# Slash Arrows



## JRATexas (May 1, 2007)

Main purpose was to get feedback regarding what yall think of the product. PM me if interested in getting some or check out post in classifieds... and thanks TH! 

Wanted to tell yall about a new product a friend of mine developed. Over 3 years of engineering and testing has been done and the product is pretty unbelieveable. These will revolutionize bowhunting and reduce lost game significantly, if not all together. The difference between these and "mechanical" broad heads is that the arrow itself has a fixed blad broadhead, flies true, and the blades deploy using inertia opening INSIDE the animal for maximum devistation. No more worry about whether or not the mechanical will work, even if the blades didnt deploy, the arrow would act the same as any other fixed blade broadhead (it is important to note that not once have the blades not deployed, the design makes it impossible for a faulty deployment, but just thought I would add due to concerns most people have with mechanical broadheads). The added weight increases accuracy and maximizes kinetic energy (testing showed this using 55 pound to 80 pound draw weight, all of which can shoot this arrow). Not only that, but at the peak of the blades opening, there is over a 5 inch cutting surface... I am representative for the company and will be happy to answer any questions or concerns regarding the arrow. I may be able to get 2coolers a deal so PM me if interested. They come in a pack of 6, 3 ready to go arrows with inset blades and broadhead and 3 target arrows. There is also a "try it" option that includes one hunting arrow and one target arrow. Hope yall get as excited about this revolutionary product as we are. So far the average distance downed game has traveled is roughly 20 yards... and not one animal has been lost, including multiple bad shots (high back, one in front of hind quarters, etc.). The devastation these arrows inflict is truly shocking and words cannot describe how well they work. Main goal of the company is to reduce or erraticate lost game due to poor shot placement. I, like many other bow hunters, have felt the shame of losing a wounded animal. Now I do not worry about it and shoot more confidently than ever. Thanks for reading and check out the website for more information, pictures, and testimonials.


----------



## Trouthunter (Dec 18, 1998)

Interesting concept.
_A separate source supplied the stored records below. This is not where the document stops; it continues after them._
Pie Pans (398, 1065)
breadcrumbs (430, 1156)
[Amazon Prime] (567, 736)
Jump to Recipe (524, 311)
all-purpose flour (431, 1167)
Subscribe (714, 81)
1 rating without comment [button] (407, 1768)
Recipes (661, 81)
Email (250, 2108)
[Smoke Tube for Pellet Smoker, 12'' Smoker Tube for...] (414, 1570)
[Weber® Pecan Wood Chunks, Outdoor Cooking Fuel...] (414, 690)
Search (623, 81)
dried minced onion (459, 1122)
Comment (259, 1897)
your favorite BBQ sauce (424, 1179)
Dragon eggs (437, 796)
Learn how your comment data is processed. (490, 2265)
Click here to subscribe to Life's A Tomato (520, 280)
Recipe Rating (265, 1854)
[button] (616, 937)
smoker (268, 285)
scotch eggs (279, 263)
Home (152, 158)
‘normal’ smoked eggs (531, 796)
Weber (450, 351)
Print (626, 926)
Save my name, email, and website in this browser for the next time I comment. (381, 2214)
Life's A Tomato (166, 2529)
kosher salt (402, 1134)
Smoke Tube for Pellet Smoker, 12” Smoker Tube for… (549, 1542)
I don't care for mechanical blades but can't figure out how this one wouldn't work 100% of the time.

TH


----------



## sharkchum (Feb 10, 2012)

Before I can give any feedback I have a few questions. 1. What is the length of the arrows? Do they only come in one size or are they cut to length for each customer? 2. What is the combined weight of the arrow and head and what does the head weigh alone? 3. Have they been tested at long range? I'm a poor hunter, but a good shot, so most of my shots are between 40yds and 60yds. I have seen broadheads that fly perfect out to 30yds, but any farther and they get erratic. If you can answer these questions I will have a better opinion.


----------



## JRATexas (May 1, 2007)

Thats kinda what he was going for... a mechanical product that wouldnt scare aware fixed blade only hunters... Meets both fixed and mechanical in the middle and delivers a significantly higher blow than anything else on the market. 

It is impossible to get the cutting diameter and overall cutting surface this arrow delivers with a fixed blade or mechanical broadhead alone... hence, how this arrow came to be. 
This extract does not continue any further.